=== EXERCISE MATERIALS ===

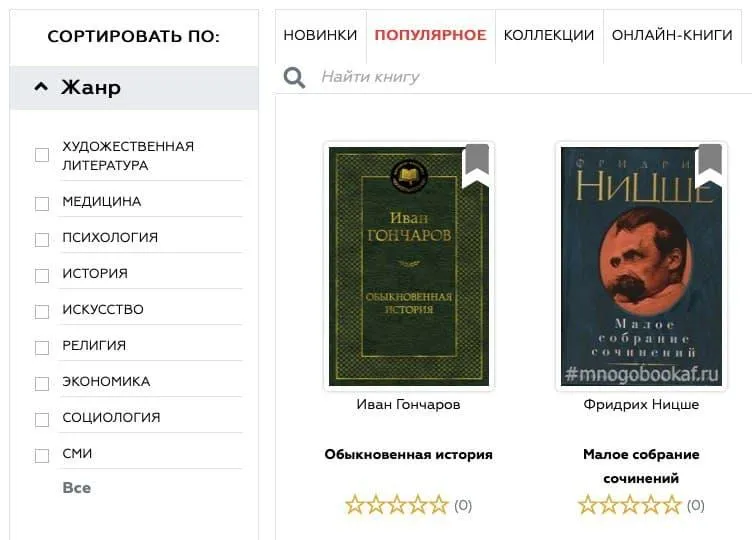
Task: Go to the Онлайн-книги tab
Action: (x=672, y=35)
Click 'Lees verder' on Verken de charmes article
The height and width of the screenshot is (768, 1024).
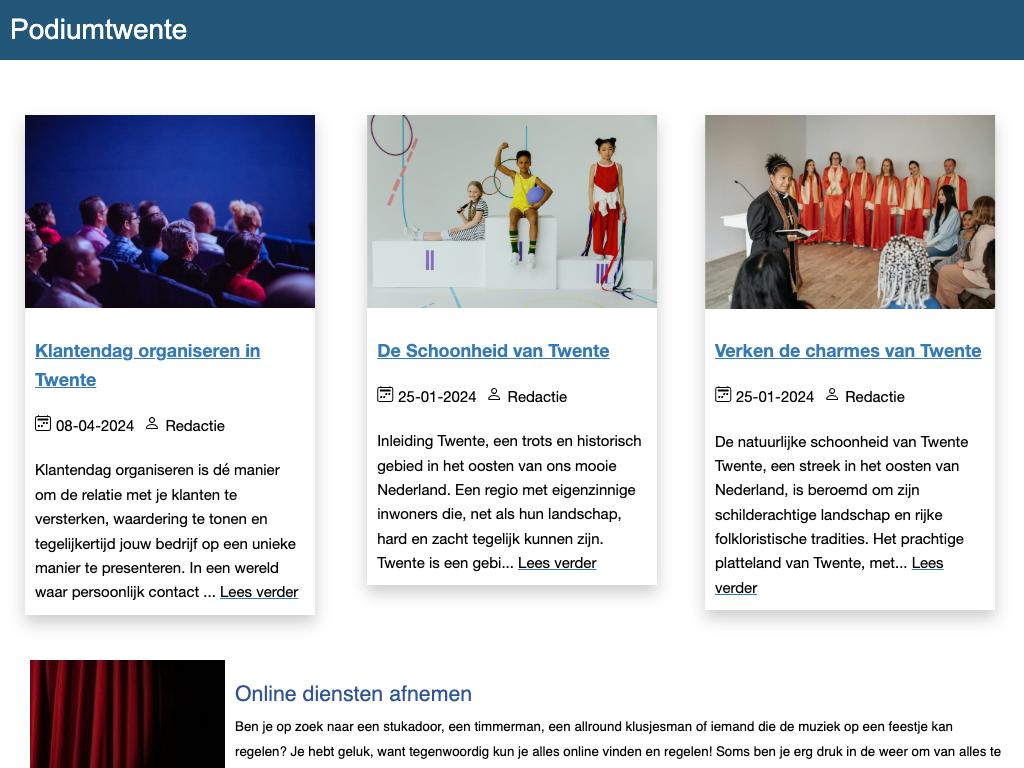(x=927, y=564)
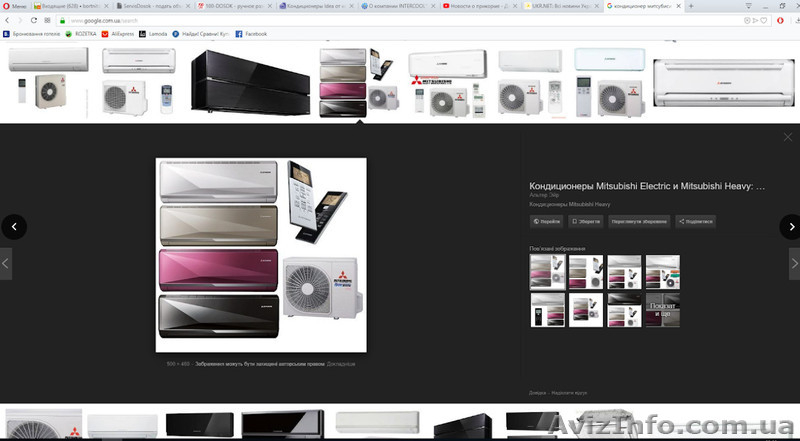Reload the page with the refresh icon
800x441 pixels.
[x=34, y=20]
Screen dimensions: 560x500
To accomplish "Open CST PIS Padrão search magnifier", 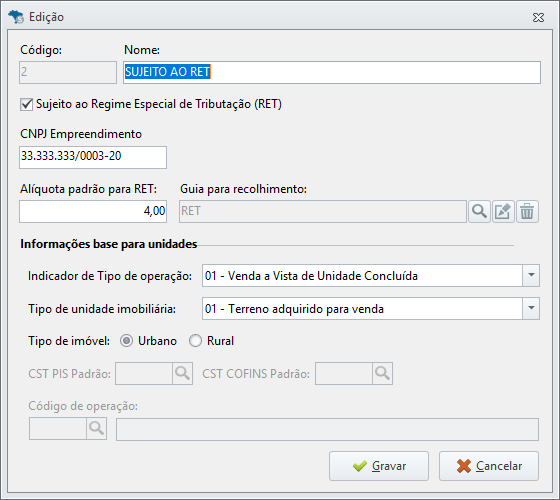I will tap(182, 374).
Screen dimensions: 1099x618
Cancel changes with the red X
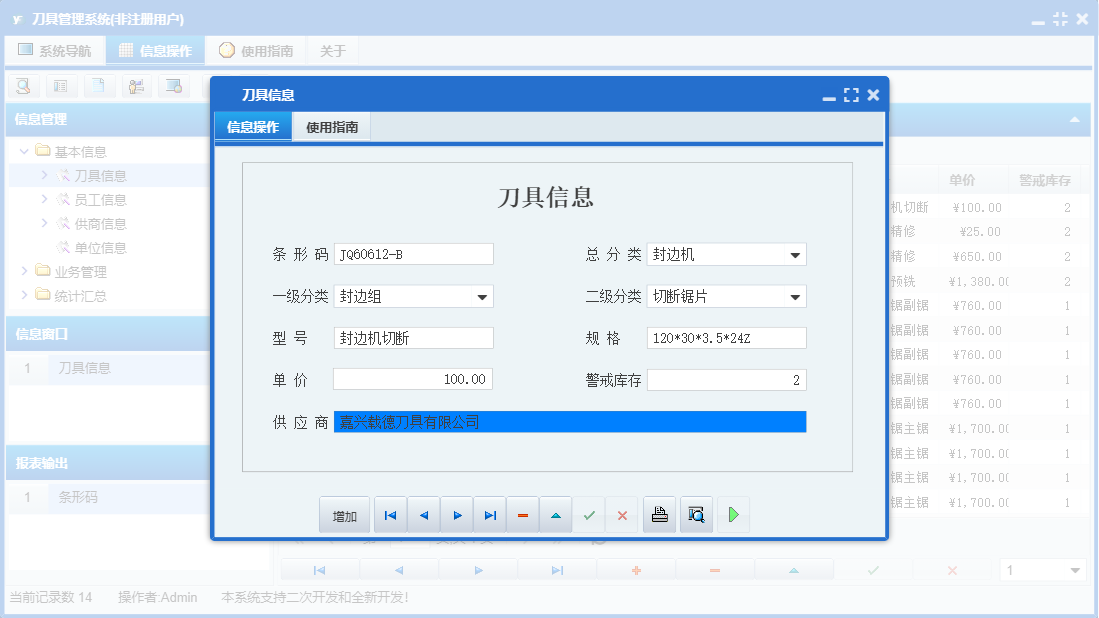coord(622,514)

===

(WHAT YOU WILL DO): Identify each line in the records above containing the word "dimensions"; copy those lines.

(SOLUTION TO THIS TASK):
Screen dimensions: 560x500
Screen dimensions: 1099x618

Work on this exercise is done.